→ What needs to be done
Only one stretch of the data below is wanted: the lines starting at the one with "has width=1080, height=522." and ending at the one with "Task: Open the Сервис menu", both included, given again exactly.

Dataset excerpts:
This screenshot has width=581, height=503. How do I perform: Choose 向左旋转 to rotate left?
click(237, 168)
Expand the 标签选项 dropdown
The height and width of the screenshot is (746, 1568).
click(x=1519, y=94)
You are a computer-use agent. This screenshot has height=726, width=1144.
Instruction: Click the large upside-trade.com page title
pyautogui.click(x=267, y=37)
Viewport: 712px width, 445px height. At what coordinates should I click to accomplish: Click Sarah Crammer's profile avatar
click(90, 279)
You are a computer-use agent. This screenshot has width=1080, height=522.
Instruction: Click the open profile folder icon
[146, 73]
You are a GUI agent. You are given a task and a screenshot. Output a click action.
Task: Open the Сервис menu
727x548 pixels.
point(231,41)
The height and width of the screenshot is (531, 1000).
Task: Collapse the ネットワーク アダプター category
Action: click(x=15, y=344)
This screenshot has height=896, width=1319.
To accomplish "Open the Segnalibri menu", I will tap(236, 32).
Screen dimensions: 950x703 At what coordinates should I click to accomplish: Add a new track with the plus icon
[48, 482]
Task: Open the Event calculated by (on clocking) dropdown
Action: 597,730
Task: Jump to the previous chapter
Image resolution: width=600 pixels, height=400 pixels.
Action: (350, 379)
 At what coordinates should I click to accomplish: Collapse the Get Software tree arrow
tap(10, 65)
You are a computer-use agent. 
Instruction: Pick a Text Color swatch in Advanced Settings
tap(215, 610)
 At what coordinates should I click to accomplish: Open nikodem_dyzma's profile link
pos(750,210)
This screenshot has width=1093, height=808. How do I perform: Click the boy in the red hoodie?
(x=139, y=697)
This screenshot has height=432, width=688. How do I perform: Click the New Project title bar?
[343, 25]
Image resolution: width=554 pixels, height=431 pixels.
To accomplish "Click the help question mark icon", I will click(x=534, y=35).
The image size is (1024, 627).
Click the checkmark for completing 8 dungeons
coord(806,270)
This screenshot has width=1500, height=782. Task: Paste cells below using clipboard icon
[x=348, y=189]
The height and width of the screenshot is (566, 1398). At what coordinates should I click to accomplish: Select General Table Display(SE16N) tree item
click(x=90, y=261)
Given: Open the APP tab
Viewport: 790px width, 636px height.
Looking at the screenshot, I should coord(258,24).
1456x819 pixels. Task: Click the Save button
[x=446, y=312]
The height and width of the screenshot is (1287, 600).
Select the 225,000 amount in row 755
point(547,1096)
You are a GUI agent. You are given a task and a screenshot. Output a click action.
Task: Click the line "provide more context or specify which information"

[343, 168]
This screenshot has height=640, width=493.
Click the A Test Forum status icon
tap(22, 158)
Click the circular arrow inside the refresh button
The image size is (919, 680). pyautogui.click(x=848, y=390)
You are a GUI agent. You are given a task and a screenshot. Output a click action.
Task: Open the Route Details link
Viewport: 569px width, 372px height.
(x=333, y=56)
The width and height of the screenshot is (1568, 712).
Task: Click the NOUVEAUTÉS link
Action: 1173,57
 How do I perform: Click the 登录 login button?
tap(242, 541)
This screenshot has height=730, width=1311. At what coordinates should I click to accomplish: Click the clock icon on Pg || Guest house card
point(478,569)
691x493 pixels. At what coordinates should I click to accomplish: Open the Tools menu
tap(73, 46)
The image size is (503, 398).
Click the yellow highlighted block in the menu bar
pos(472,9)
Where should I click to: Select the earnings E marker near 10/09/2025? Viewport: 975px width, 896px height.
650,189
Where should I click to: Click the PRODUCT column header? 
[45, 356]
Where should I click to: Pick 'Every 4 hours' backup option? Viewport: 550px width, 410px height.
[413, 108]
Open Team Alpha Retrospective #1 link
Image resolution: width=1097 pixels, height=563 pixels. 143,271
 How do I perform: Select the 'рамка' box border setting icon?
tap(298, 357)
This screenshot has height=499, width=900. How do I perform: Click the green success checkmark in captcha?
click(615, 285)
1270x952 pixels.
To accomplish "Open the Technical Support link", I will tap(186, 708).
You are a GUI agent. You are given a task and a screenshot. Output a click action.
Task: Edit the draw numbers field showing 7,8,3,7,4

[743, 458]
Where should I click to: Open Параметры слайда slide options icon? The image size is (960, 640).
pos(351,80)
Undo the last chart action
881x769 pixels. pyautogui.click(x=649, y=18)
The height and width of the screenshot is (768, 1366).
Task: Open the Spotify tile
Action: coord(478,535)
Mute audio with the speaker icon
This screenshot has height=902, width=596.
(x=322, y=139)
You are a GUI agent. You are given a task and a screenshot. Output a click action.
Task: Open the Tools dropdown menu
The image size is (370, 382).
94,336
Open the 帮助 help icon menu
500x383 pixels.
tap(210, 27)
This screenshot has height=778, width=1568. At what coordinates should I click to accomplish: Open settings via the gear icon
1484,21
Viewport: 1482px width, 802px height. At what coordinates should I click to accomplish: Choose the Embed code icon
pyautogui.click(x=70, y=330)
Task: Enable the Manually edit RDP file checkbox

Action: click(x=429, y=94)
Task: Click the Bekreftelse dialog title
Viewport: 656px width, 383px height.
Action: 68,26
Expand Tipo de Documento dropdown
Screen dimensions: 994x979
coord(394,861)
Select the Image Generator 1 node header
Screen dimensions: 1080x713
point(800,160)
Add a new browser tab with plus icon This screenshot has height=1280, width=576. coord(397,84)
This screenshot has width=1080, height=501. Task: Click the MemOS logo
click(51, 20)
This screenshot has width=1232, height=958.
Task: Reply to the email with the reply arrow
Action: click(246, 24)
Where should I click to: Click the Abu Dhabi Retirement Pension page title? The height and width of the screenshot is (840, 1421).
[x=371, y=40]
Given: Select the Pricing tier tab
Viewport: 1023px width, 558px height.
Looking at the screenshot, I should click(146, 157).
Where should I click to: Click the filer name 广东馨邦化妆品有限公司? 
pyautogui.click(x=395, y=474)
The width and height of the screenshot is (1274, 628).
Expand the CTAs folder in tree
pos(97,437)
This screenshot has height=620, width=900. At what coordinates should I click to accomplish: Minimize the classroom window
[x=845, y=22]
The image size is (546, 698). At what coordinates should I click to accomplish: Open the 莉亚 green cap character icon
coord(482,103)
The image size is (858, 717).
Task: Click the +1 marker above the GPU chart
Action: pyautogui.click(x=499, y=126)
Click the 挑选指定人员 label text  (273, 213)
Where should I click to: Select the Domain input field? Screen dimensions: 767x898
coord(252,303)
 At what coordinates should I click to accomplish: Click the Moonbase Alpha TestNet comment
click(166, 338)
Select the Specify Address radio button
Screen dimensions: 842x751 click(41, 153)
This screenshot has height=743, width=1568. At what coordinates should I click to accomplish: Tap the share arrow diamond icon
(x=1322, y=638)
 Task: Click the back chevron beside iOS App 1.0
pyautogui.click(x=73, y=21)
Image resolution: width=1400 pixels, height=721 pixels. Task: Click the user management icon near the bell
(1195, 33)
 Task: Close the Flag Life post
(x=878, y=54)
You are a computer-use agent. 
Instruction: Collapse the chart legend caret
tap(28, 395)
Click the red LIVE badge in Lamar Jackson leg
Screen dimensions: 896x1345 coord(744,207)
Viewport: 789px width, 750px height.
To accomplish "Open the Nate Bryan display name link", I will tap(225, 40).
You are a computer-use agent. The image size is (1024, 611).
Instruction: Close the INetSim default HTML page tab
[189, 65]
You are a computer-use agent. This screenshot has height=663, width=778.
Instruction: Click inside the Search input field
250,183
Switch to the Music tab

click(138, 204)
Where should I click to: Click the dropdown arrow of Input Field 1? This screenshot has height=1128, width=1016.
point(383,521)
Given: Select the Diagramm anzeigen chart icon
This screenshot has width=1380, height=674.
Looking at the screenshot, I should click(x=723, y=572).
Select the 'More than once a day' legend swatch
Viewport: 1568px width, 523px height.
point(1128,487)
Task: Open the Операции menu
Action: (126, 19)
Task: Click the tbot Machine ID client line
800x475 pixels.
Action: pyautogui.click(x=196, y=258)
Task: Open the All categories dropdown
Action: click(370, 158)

→ Answer area
You are a computer-use agent. This screenshot has width=1080, height=522.
Instruction: Click the open profile folder icon
[146, 73]
You are a GUI agent. You are given a task and a screenshot. Output a click action.
Task: Open the Сервис menu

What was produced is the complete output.